Inutile de vous redire à quel point "Heaven And Hell" et "Mob Rules" ont marqué les esprits. À l'aube des années 80, en deux disques de géant, les pères fondateurs de Black Sabbath se sont remis dans le coup avec brio, grâce à l'arrivée d'un Dio qui ajoutera incontestablement en lyrisme, notamment avec des paroles profondes qui évoquent le fantastique sans tomber dans la fantaisie bas de gamme. Alors que les fans d'Ozzy auront attendu 10 ans pour voir sortir un live, c'est très rapidement, dès 1982, que le groupe décide de concrétiser ce succès en sortant "Live Evil" (oui, c'est un palindrome).
Pourtant, au-delà du plaisir évident que représente un enregistrement live de cette période à l'alchimie si spéciale, le "Live Evil" jouera un bien funeste rôle, précipitant le départ de Ronnie James Dio et Vinnie Appice. En effet, le premier était déjà agacé par certaines choses (notamment le manque d'attention que Iommi et Butler portaient aux fans) et des tensions avec Iommi avaient fini par apparaître. La setlist de ce live, assez tournée vers le passé n'a pas arrangé les choses, mais le point de rupture sera atteint lorsque Iommi accusera Dio et Appice d'être entré de nuit dans le studio pour monter le volume de la voix et de la batterie, accusation qui entraînera le départ des intéressés.
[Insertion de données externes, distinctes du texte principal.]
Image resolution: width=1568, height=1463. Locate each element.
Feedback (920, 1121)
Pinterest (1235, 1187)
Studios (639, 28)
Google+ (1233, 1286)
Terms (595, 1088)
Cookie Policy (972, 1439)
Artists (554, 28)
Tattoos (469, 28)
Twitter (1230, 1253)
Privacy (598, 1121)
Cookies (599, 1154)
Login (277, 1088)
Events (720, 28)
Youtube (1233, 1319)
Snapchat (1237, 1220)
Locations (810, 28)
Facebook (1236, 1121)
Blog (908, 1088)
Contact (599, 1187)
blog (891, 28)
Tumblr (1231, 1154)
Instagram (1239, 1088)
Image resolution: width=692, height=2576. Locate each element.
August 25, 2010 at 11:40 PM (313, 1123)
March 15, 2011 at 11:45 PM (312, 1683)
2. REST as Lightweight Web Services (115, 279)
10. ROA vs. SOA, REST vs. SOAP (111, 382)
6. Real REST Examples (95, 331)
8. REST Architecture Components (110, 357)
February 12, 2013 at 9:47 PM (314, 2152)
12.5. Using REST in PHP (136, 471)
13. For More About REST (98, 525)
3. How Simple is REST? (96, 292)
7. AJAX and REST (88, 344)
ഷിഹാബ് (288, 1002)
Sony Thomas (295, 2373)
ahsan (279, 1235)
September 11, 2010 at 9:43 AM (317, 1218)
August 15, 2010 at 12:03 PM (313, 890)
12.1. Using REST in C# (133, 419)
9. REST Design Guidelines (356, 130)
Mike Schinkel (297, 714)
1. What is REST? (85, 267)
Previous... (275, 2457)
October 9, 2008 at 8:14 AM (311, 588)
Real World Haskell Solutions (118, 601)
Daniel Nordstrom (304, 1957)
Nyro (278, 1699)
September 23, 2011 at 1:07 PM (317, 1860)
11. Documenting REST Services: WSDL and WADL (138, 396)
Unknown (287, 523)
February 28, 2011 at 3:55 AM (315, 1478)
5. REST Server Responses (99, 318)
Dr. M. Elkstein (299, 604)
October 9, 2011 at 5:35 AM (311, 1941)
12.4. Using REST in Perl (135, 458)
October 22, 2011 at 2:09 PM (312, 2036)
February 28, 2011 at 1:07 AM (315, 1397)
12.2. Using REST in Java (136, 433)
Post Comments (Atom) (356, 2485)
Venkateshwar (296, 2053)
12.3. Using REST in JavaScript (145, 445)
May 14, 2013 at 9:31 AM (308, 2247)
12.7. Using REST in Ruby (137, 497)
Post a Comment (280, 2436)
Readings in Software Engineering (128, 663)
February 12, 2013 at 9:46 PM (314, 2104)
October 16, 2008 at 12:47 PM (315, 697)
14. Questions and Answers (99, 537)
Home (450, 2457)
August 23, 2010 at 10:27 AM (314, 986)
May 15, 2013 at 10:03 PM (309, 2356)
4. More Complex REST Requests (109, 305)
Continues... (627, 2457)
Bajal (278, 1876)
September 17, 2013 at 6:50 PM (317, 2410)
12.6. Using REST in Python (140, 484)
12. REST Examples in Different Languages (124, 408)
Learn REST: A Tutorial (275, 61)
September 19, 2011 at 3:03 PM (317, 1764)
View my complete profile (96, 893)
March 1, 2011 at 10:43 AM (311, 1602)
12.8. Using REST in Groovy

Il est toujours difficile de voir à quel point des hommes que l'on admire profondément et que l'on juge particulièrement brillant peuvent être humains et faillibles dans leur relation les uns avec les autres. Qu'une broutille mette fin à cette collaboration est d'autant plus rageur que ce live prouve deux choses: d'une part, la formation arrive parfaitement à transmettre sur scène l'énergie et la puissance des deux albums studios. Iommi est plus lourd que jamais, Dio ne faillit pas. D'autre part, ce dernier s'approprie parfaitement les chansons de l'ère Ozzy, chantant avec respect et conviction des textes qui lui sont moins personnels (Dio a écrit la plupart des textes des deux albums où il chante). La sauce prend étrangement. Certains moments sont même particulièrement forts, comme un 'Heaven And Hell' étiré à plaisir ou des purs joyaux que sont "War Pigs" ou "Sign Of The Southern Cross".
Dio reviendra le temps d'un "Dehumanizer", mais repartira, encore une fois pour des bêtises de stars (il refuse que Black Sabbath ouvre pour Ozzy Osbourne et sera remplacé au pied levé par ... Rob Halford). Mais finalement les musiciens se retrouverons au bout du compte pour former Heaven And Hell, formation au nom évocateur qui reprend le brillant travail là où ils l'avaient laissé. La vieillesse et l'envie de faire de la musique prendront finalement l'ascendant sur les petites querelles (Iommi reviendra sur ses accusations de 82), et le groupe apparait plus soudé que jamais, enchaînant un album et des tournées explosives. C'est ce moment que choisira le cancer pour nous ravir Ronnie James Dio, pour l'enlever à ceux qui seront finalement devenus ses authentiques amis, et pour priver les fans d'encore un peu de magie.